Employees who complained to management at MICC were most often reprimanded, publicly embarrassed, or harassed. Chief Nurse Pat Callahan delivered a letter of reprimand to staff nurse Barbara Jackson for filing complaints about the lack of safe worker-protection measures when in contact with a prisoner with TB. Jackson--a nurse with twenty-three years of experiencewas also threatened with further disciplinary actions should her complaints continue, and scolded for "jumping the chain of command." The same letter of reprimand also falsely stated that the health department and L & I had confirmed that MICC was in compliance, when both agencies had informed supervisors in healthcare services that they were in violation of state laws. When informed by investigators that the letter was in violation of state laws, and asked to remove the letter from the employee's files, Superintendent Belinda Stewart refused, saying that she couldn't allow employees to complain to outside agencies.

Nearly all nurses interviewed by investigators said they had nowhere to go with health and safety concerns. Ten out of eleven infirmary workers interviewed expressed fear of harassment or retaliation for airing safety complaints. One health care worker said, "There has been fear of retaliation for making complaints here for a long time." Almost all workers spoke to L & I investigators only on condition of anonymity.

Superintendent Belinda Stewart, who is African-American, summed up the investigation as a racist plot formed by hostile workers to upset her position. Stewart viewed the problems at MICC as related to her race and gender, and was quoted as declaring, "I'm not saying McNeil Island is a perfect world, but God put me here for a reason. Maybe it will make people understand what it's like to a woman, and what it's like to be African-American."

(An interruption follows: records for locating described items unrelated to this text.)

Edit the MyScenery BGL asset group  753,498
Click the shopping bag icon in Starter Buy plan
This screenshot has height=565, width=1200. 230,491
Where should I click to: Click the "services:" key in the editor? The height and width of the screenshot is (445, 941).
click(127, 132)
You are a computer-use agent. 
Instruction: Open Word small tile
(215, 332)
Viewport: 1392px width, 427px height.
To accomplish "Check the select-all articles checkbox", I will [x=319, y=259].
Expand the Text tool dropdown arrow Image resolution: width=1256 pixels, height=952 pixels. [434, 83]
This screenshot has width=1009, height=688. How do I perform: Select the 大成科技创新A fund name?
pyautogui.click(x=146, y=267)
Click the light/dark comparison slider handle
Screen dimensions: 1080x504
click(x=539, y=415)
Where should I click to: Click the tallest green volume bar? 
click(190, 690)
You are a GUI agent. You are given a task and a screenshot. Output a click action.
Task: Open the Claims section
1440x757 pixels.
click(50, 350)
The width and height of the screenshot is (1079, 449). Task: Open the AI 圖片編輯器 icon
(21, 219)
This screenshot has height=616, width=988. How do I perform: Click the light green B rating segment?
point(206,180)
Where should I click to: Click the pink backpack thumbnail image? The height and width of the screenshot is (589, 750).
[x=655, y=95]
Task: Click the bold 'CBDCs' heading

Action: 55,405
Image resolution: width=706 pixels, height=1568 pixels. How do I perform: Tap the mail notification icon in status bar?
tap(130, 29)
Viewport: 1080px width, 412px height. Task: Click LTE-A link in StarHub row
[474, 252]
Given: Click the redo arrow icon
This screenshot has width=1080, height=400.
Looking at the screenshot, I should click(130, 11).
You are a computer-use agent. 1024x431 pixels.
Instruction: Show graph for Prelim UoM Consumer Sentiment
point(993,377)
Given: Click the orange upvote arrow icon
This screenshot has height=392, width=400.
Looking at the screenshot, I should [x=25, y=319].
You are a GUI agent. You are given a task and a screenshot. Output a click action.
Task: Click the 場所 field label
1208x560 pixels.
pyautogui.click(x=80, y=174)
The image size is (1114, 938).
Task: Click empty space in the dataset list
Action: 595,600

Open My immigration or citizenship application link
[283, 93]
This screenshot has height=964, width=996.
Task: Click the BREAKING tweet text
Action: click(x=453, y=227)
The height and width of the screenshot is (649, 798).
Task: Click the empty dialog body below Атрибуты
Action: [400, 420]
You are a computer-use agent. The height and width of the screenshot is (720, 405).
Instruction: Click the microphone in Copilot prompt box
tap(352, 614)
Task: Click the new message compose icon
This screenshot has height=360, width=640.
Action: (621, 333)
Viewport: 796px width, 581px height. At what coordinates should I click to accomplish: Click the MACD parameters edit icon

When asked recently whether she still held to the racist plot theory of worker-retaliation, Stewart admitted that "there were a lot of problems at MICC." But she added, "We have worked through those issues." When asked to provide examples of how MICC has worked through its issues, Stewart says she now works one late night a month, "to show staff who I am." She also emphasized that she spent $1,700 on a three-day workshop on team-building for MICC employees. As for staff's fear of retaliation and harassment, Stewart says she now "tries to communicate with staff, to demonstrate to management that I am willing to work with them." Stewart said the experience of the L & I investigation and subsequent penalties were "hurtful to me," and she doesn't know where people got the perception that they couldn't talk to her.

Stewart successfully appealed the L & I fine, which was knocked down to $9,550 in 1998. The meager penalty raises questions about how much impact the investigation ultimately will have in deterring aberrant prison administrators' behavior.